#dev 2024-09-04

2024-09-04 UTC
#
[tantek] [snarfed] custom webfinger setup definitely seems like a deep #indieweb-dev thing
#
[snarfed] agreed! thanks for the nudge
#
[tantek] I have this problem now where any time I'm writing any kind of semi-structured plain text, I can't help but think about "how will my markdown replacement process this semi-structuring" and how should it or how should I write my semi-structured plain text so the thing I'm building will eventually "do the right thing" with it
#
[tantek] Which probably means I'm thinking too hard about it, because if it's properly designed (backcompat, forgiving, low/no surprises), the I shouldn't have to think in advance
#
[schmarty] https://enhance.dev/blog/posts/2024-05-03-portable-ssr-components
#
[schmarty] Ooh this speaks to me for making reusable bits of browser UI (e.g. for Micropub clients)
#
Loqi [preview] Portable Server Rendered Web Components with Enhance SSR
#
[tantek] I can't helped but cringe every time I see SSR or even "Server Rendered"
#
[tantek] [snarfed] check the two most recent logs if you can (I get "No log found!" when I click on the links) for the two most recent posts here: https://fed.brid.gy/web/tantek.com
#
[tantek] The latest one got delivered and is shown in Mastodon servers e.g. https://w3c.social/@tantek.com@tantek.com and mentions "Kevin Marks"
#
Loqi [preview] Tantek Çelik
#
[tantek] whereas the penultimate one got delivered and is NOT shown in Mastodon servers (same e.g.) and mentions @-KevinMarks-.-com (without the "-"s) which is auto-linked to:
#
[tantek] with this markup
#
[tantek] ```<a class="auto-link" href="https://KevinMarks.com">@KevinMarks.com</a>```
#
[tantek] ^ so there is something about the AS2 that Bridgy Fed is generating from that HTML that is causing Mastodon to choke
#
[tantek] [snarfed] I'm going to leave my recent posts as-is and take a break from posting until you've had a chance to take a look at the logs etc. and see what you can discern from how Bridgy Fed converts that markup ^ to AS2 to see if there's a bug to file with Mastodon, and/or a workaround to put into Bridgy Fed so we can use @-domain mentions in our posts without Mastodon dropping them on the floor.
#
[tantek] Maybe related to recent Bridgy Fed improvements to send @-mention notifications?
#
[tantek] "recent" - heh since this has been going on since early this year
#
[tantek] Possibly related: https://github.com/snarfed/bridgy-fed/issues/760
#
Loqi [preview] [snarfed] #760 Relax AP mention req't that text is full handle
#
[schmarty] tantek: I agree in general.

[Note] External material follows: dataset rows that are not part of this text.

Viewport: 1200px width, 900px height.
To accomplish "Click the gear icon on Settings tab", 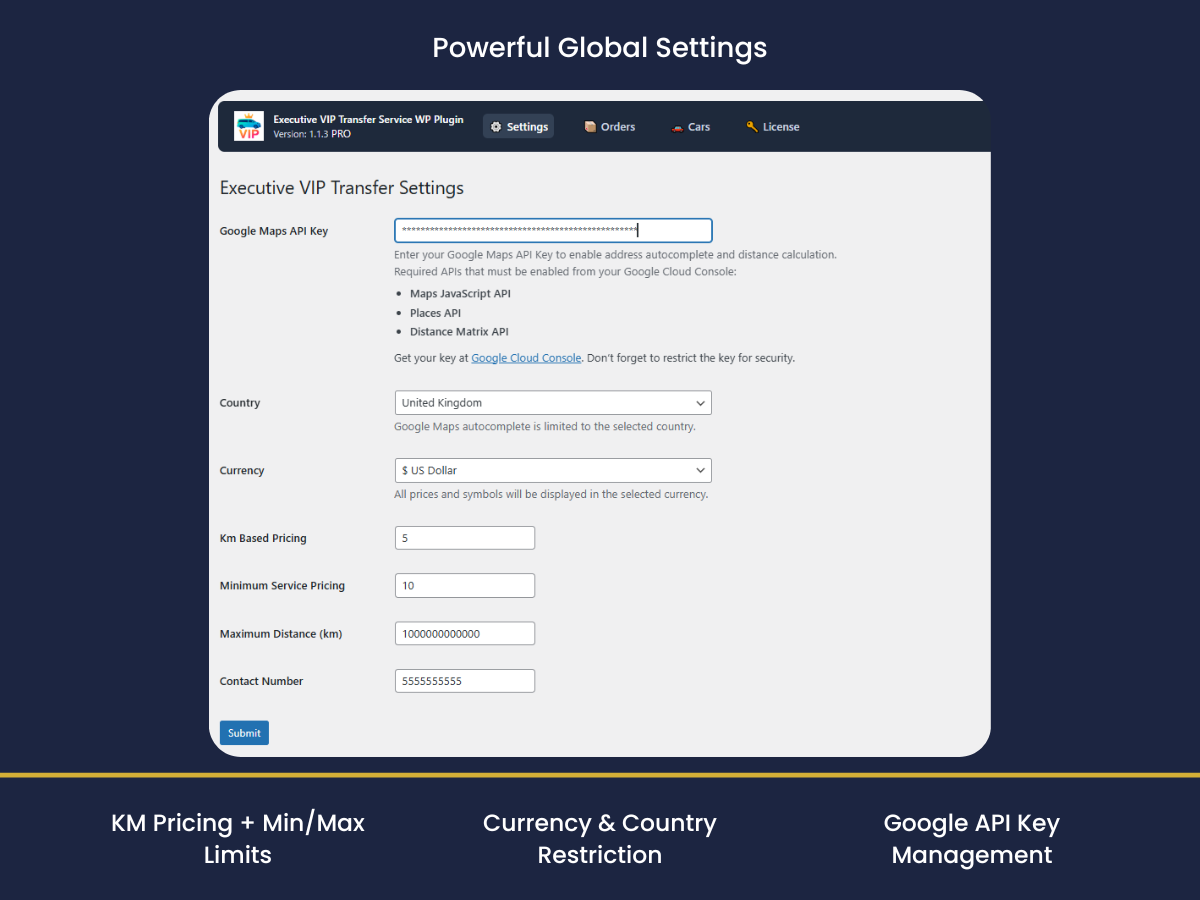I will coord(496,127).
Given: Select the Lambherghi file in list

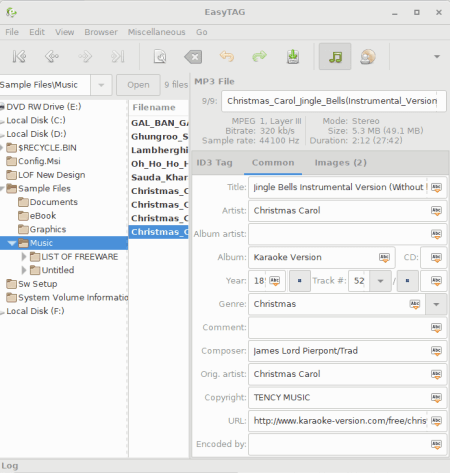Looking at the screenshot, I should click(159, 150).
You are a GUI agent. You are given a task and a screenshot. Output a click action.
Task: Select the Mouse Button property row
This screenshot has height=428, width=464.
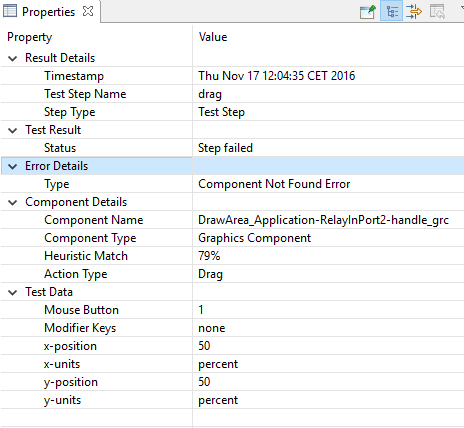(232, 310)
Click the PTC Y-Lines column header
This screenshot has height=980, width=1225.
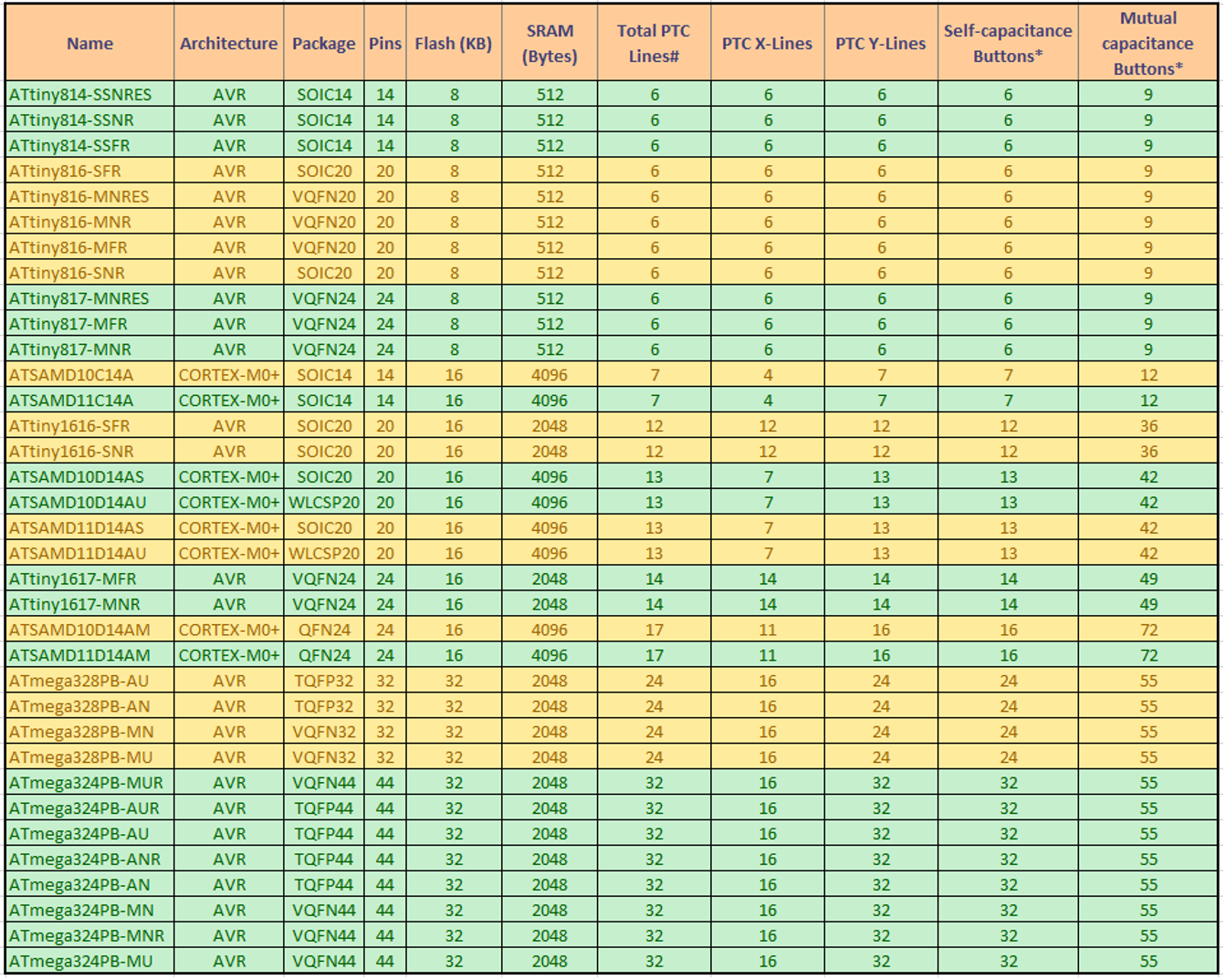(879, 42)
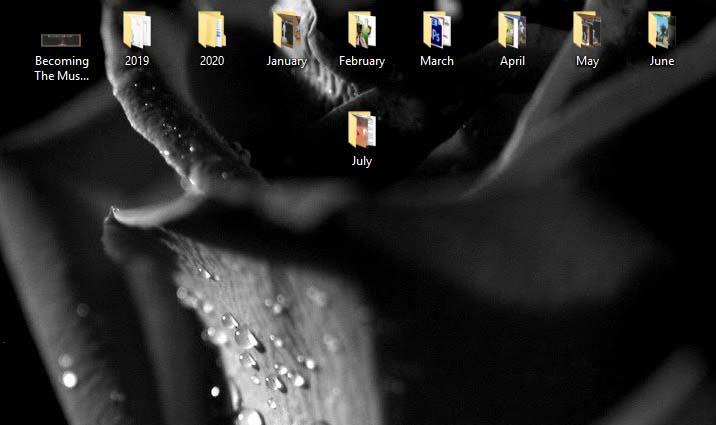Click the "April" name label
The width and height of the screenshot is (716, 425).
click(x=512, y=61)
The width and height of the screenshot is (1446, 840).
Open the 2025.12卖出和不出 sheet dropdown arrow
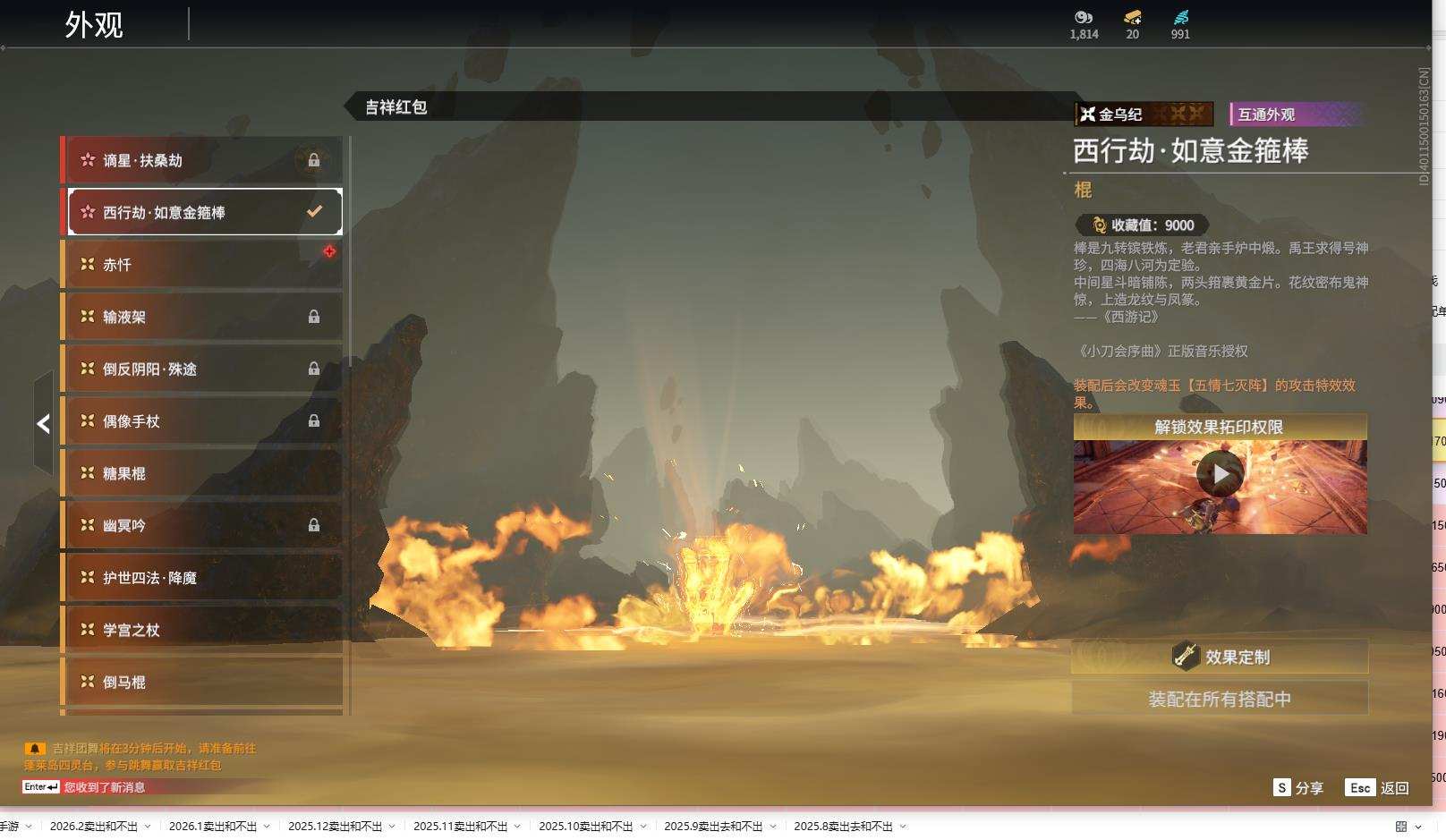coord(392,827)
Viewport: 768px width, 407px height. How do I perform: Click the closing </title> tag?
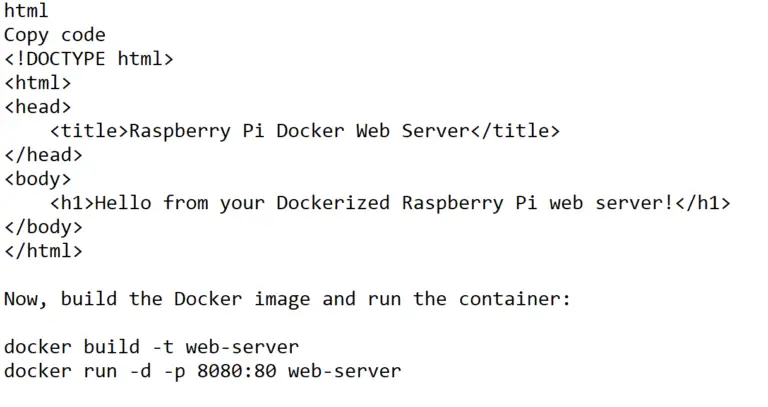point(515,131)
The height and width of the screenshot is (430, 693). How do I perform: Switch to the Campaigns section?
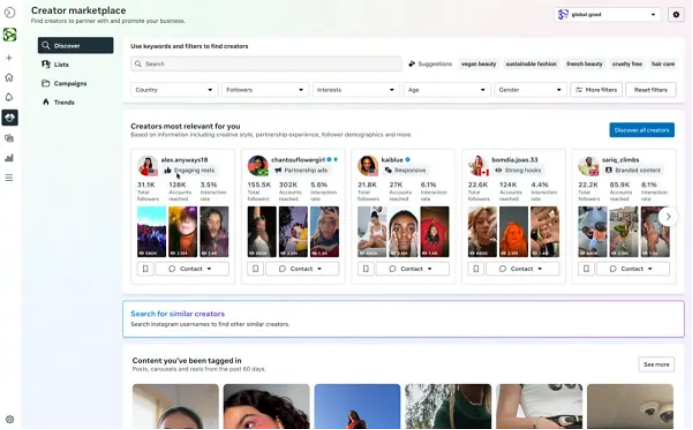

But I've been thinking about 11ty's webc and other ways to combine markup, styles, and behavior. The thing I like about this enhance-ssr-php thing is that it lets you use components as HTML custom elements and you define them in single files. It injects the markup, dedupes and scopes styles, and any frontend js is handled by defining the custom element.
#
[tantek] that sounds like potentially useful and maintainable modularity. I will defer judgment
#
[snarfed] awesome sleuthing [tantek]! you did indeed narrow it down massively
#
[0x3b0b] Point of additional reference for [tantek] and [snarfed] : Tantek's profile as viewed on my site also jumps from 2024/246/t1 (Adventures in...Bridging) to 2024/238/t1 (All setup here at IndieWebCamp Portland), too. There have been a few things y'all have debugged that affected Mastodon and some other implementations but _not_ Microblogpub, but this doesn't seem to be one of them.
#
[snarfed] looks like the issue is indeed the https://kevinmarks.com link. his site doesn't serve SSL, so when BF tries to fetch that URL, it waits for 15s and then times out
#
[snarfed] it also tries to do that when a fediverse instance fetches the AS2 version of the post, with conneg. I'm guessing many Mastodon servers also time out at 15s or less, so they never get the AS2 post that BF serves after its own 15s cutoff
#
[snarfed] [tantek] I'll work on a fix, but in the short term, I expect you can fix this on your end by linking to either http://kevinmarks.com/ (no https) or https://www.kevinmarks.com/ , since both of those serve ok
#
[0x3b0b] I might look through my logs tomorrow to see if I can find when/if the activity came in and what exactly mbp did, for curiosity's sake if nothing else. Or I might put that in a later might-do list and spend some time trying to 3d print a gaming miniature. Neither one before bed though.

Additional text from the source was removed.